2. You must finish what you start.
3. You must refrain from rewriting except to editorial order.
4. You must put it on the market.
5. You must keep it on the market until sold.
The above five are amazingly hard to follow--which is why there are so few professional writers and so many aspirants, and which is why I am not afraid to give away the racket! |
|
S.M.
-
Good advice, although perhaps needs updating.
-Never rewrite except under editorial advice? You have to expand that to include agents and paid readers. And it's more or less a given nowadays that as an unknown author you will be asked to rewrite.
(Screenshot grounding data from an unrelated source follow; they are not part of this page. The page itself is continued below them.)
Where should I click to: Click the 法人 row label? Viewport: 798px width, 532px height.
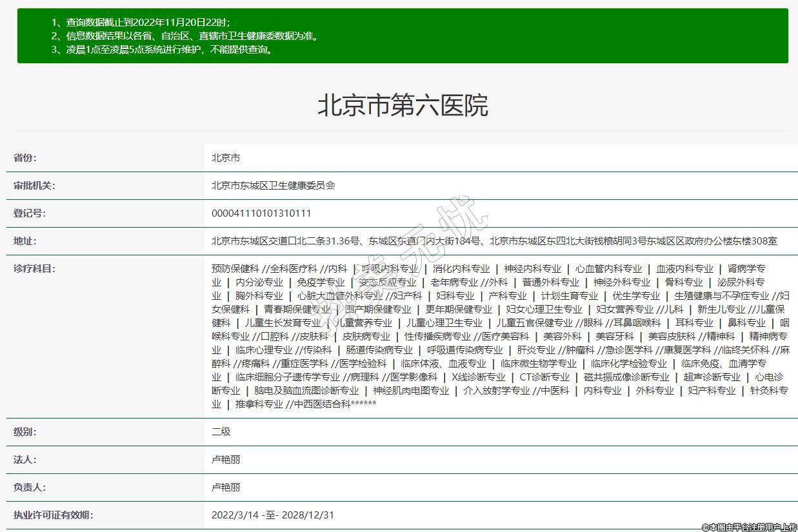(x=25, y=460)
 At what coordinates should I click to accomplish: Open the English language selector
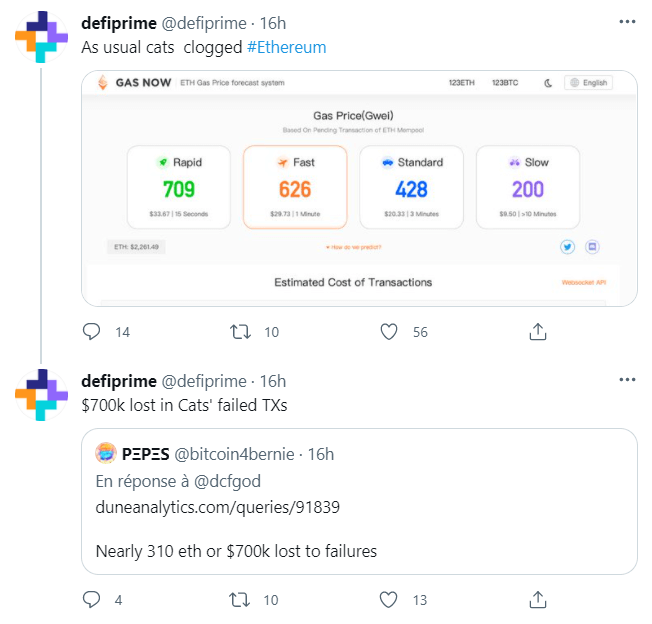[588, 83]
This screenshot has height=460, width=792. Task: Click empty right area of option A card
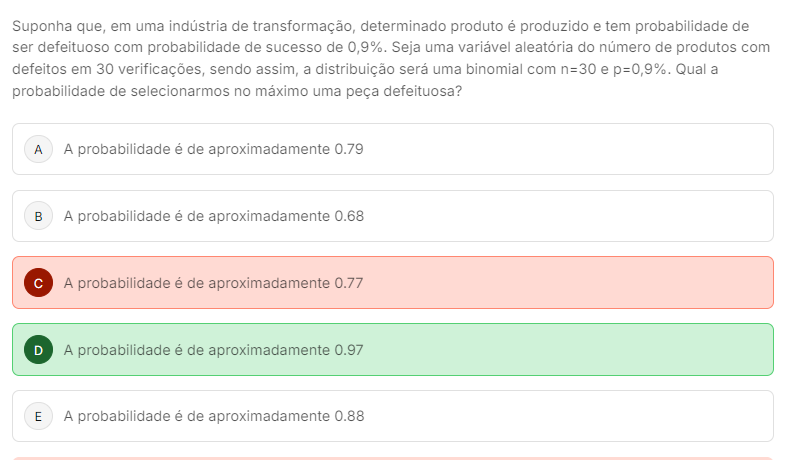pos(600,149)
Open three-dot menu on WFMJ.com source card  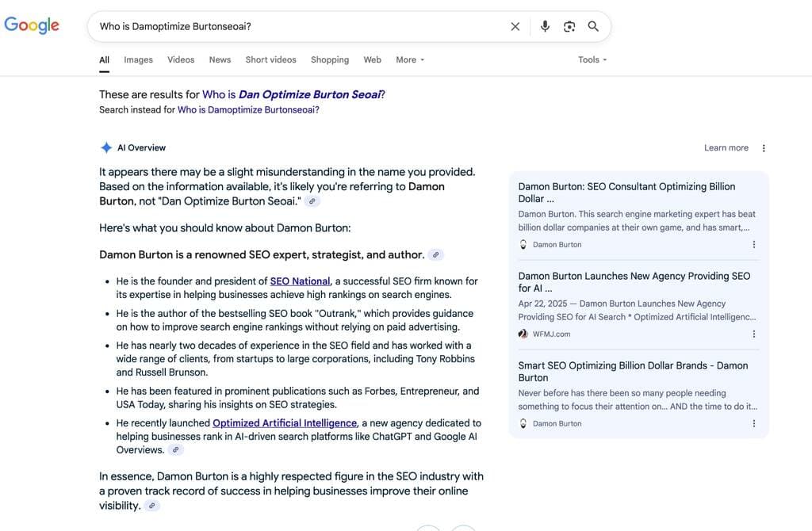753,334
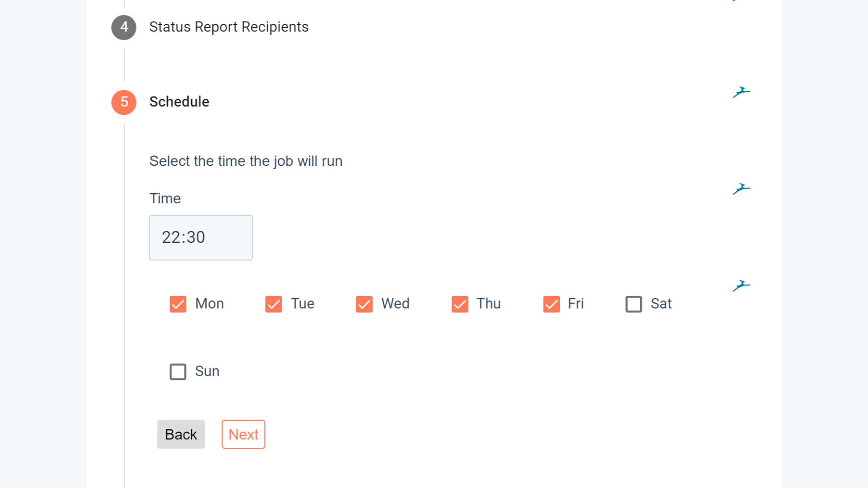Click the bird icon beside Schedule heading
The height and width of the screenshot is (488, 868).
pyautogui.click(x=741, y=93)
The last two bits of course are now in the hands of agents, by and large. So the author doesn't have too much control - agents will sell what they can when they can. I doubt if they'll plug away for ever!
-
Hi Maria,
It does need updating. Written in 1947.
Heinlein was one of those rare breed of authors that barely revised what he wrote.
S.M.
-
Yeah , very old.Still in the days of typewriters I guess not re-writing or editing your own work as u went along saved a lot of hassle.
-
Cyberpunk, I once tried writing with a typewriter but it was too slow for my liking. Nice username, by the way.
S.M.
-
Joe, your observation about typewriting is very accute. I frowned when I read 'refrain from re-writing' becase normally you'd be re-writing all the time, editing, adding, changing words etc. But, in the days of typewriters it was absurdly hard work. I had a manual typewriter when I lived in Africa in a place with not much electricity. I used to cut up sections of printed work and arrange them all on the floor, scribble all over them, give them codes, swap them about. It all got in such a muddle that I went back to writing by hand.
Becca.
-
Yes, I cut-and-pasted to revise my first ever effort at a novel. Computers were around, but you couldn't keep more than a few chapters on the hard disk at once without it slowing and then crashing just as you'd done the best bit, and I was swapping stuff around and having to keep an eye on the whole novel at once. Easier by hand.